Avoir un animal de compagnie, fausse bonne idée ?


Parole de poussin / vendredi, novembre 9th, 2018

Votre enfant vous a déjà demandé un animal de compagnie ? Doit-on laisser ledit enfant choisir son animal domestique ? Et ben vous je ne sais pas, mais moi j’ai du me poser la question, et pas plus tard que cette semaine…

Cet article est un appel au secours. Je m’explique : ma fille aînée a, comme tous les enfants, déjà réclamé à plusieurs reprises un animal de compagnie. J’ai moi-même, à son âge, déployé des trésors d’imagination pour tenter de faire céder mes parents (caprices, roulades de footballeur, yeux embués de larmes et autre cajoleries n’y ont rien changé). En désespoir de cause, et voyant bien qu’un chat ou un chien, c’était mort, j’ai fini par réclamer un hamster. Je trouvait ça mignon un hamster, c’est tout petit, plein de poils, et c’est silencieux (enfin ça, c’est que ma mère croyait quand elle a dit oui). Bref, ce hamster (prénommé Picsou, mon côté capitaliste certainement) a fini dans une des classes de primaire de la circonscription de mon père après deux années passées dans notre salle de bain, seul. J’ai aussi eu un rat domestique, XIII, qui a lui aussi passé plus de temps dans sa cage que dans mes bras. Il a fini congelé et enterré derrière la maison familiale (une sombre histoire dont je vous épargnerais les détails…). Je qualifierais donc mon expérience personnelle des animaux de compagnie comme mi-figue mi-raisin.

Pour en revenir à ma num1, après avoir réclamé un chien comme tout le monde, et après avoir obtenu une fin de non recevoir en bonne et due forme, elle semblait en avoir pris son parti. Elle a bien tenté, de manière sournoise, d’adopter des mantes religieuses (enfermées dans mes tuperware), des limaces (astucieusement cachées dans ses poches de jean), des escargots (enroulés dans des feuilles puis enfournés dans les poches de son manteau tout neuf), des gendarmes, des coccinelles et autres joyeusetés que tout parent adoooooore retrouver au débotté (et au hasard, devant la porte ouverte de la machine à laver). Cette prédisposition pour les insectes aurait du me mettre la puce à l’oreille (jeu de mot, humour, poilade). Oui, parce qu’il y a trois jours, ma fille, mon amour, la chair de ma chair, m’a tranquillement demandé… (suspense, roulement de tambours)… un phasme de compagnie. 

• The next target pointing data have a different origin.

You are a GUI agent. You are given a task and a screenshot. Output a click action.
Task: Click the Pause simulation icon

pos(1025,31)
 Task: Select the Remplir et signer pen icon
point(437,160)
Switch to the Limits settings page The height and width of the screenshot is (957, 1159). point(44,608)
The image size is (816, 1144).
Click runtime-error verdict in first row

Oui, voilà. Je les vois bien, vos yeux écarquillés et circonspects. La question vous brûle les lèvres je le sens (et en même temps, vous n’avez pas vraiment envie de savoir, je vous assure). Un phasme ? Et ben si vous voulez vraiment en savoir plus, ou si vous aussi, vous voulez donner de bonnes idées à vos enfants, je vous conseille cette excellente émission de vulgarisation scientifique qu’est C’est pas sorcier (avec Fred et Jamy vous savez, et la petite voix), à laquelle je dois cette demande quelque peu hors du commun. Enfin excellente, excellente, moi je veux bien, mais quand le résultat, c’est de se retrouver à devoir se renseigner sur comment acquérir un phasme, c’est qu’il y a clairement eu un bug à un moment donné.

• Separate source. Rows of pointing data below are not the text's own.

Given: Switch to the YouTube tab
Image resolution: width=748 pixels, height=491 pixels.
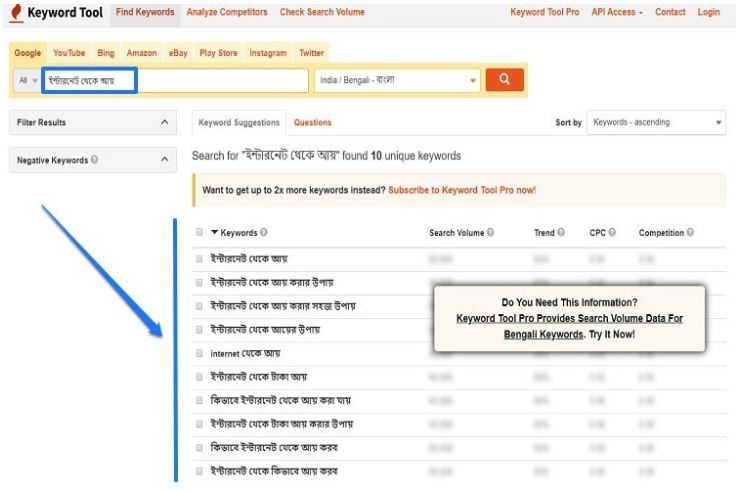Looking at the screenshot, I should [69, 53].
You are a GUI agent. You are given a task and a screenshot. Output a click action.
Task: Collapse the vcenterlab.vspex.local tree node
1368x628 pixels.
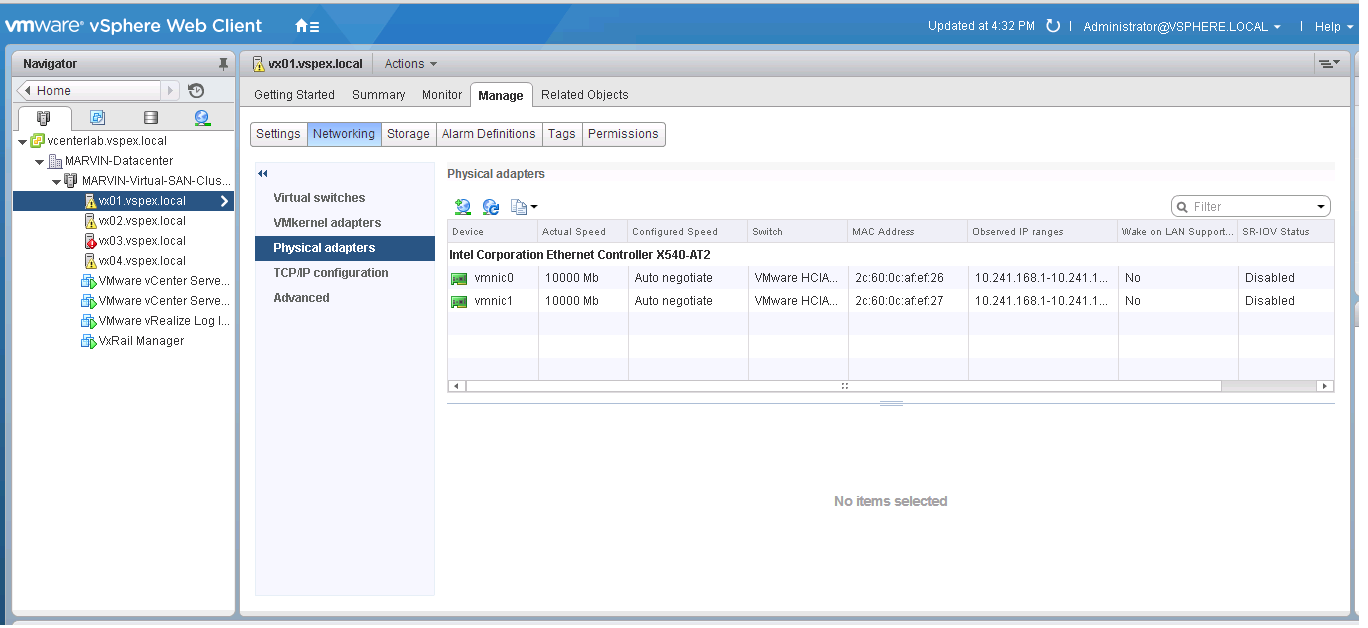(23, 141)
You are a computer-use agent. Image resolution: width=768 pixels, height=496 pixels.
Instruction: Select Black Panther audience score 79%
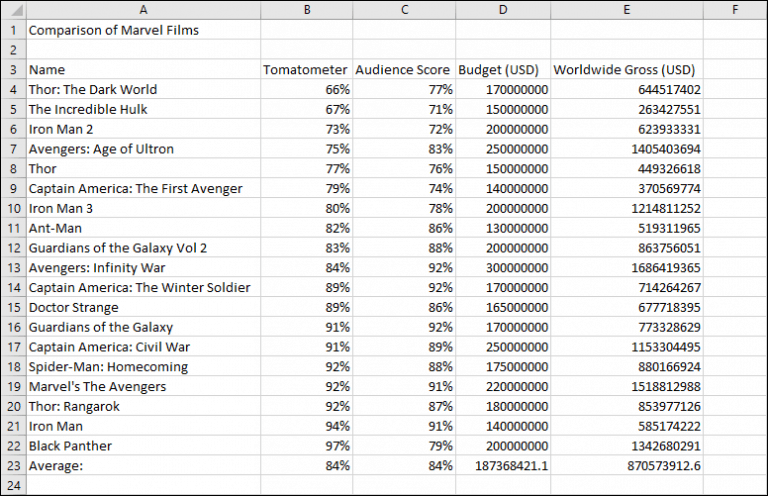(404, 446)
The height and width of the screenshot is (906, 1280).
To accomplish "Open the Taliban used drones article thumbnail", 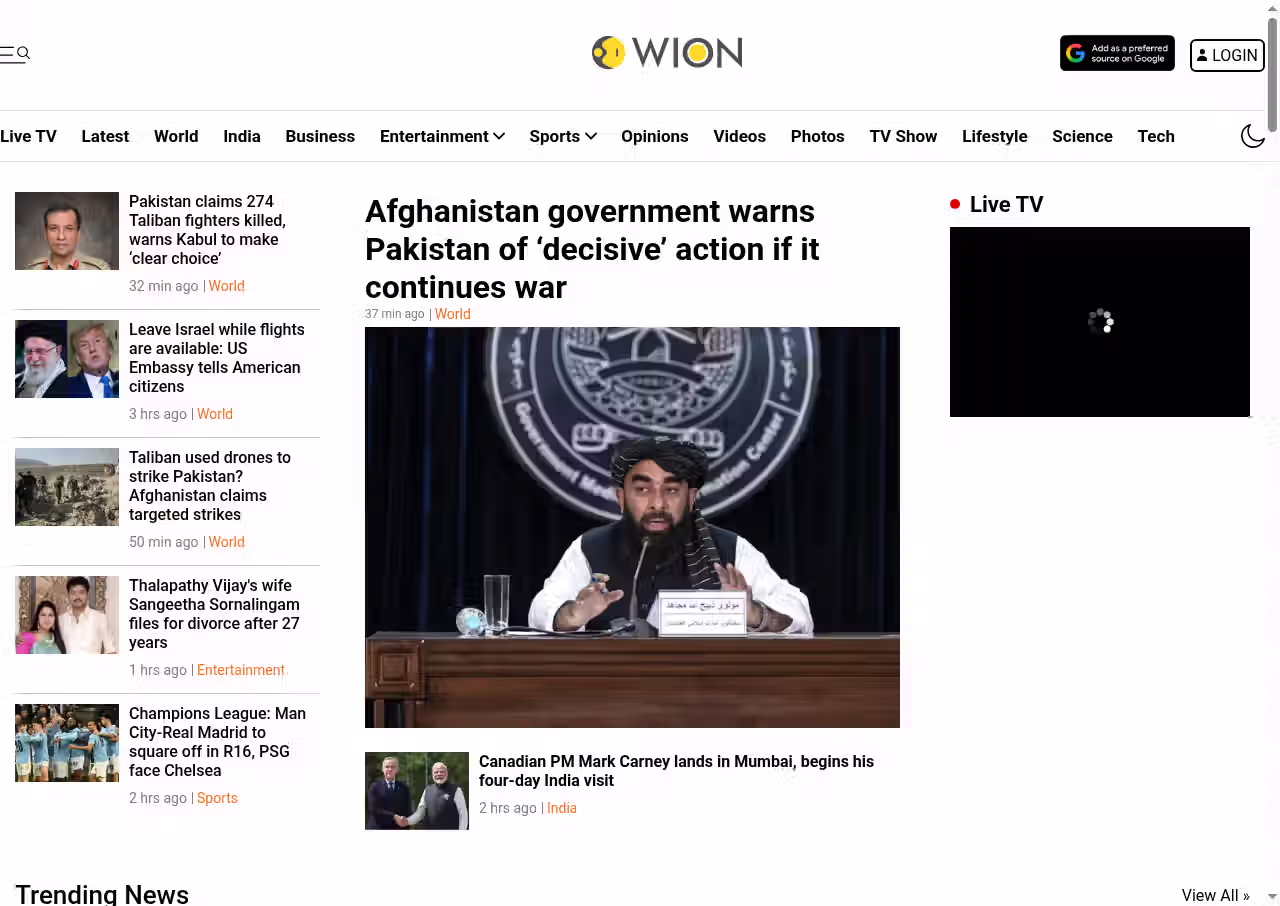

Mais foin de complaintes ! Il n’en reste pas moins que je me demande si il est bien envisageable d’accéder à sa requête. Bon, l’insecte en question a une espérance de vie moyenne de un an (ce qui est déjà trois fois plus long que la durée pendant laquelle sa propriétaire va s’en inquiéter), il coûte moins de 20€, mange des ronces et des feuilles d’arbre et a la vitesse de déplacement d’un escargot perclus de rhumatismes. Autant dire que niveau responsabilités, on est loin du canasson ou du poisson tropical. D’autant que dans l’hypothèse où l’intérêt de ma fille atteindrait son niveau zéro au bout d’un mois, on pourra toujours relâcher ladite bestiole à l’extérieur, sans craindre de bouleverser irrémédiablement l’éco-système de notre jardin.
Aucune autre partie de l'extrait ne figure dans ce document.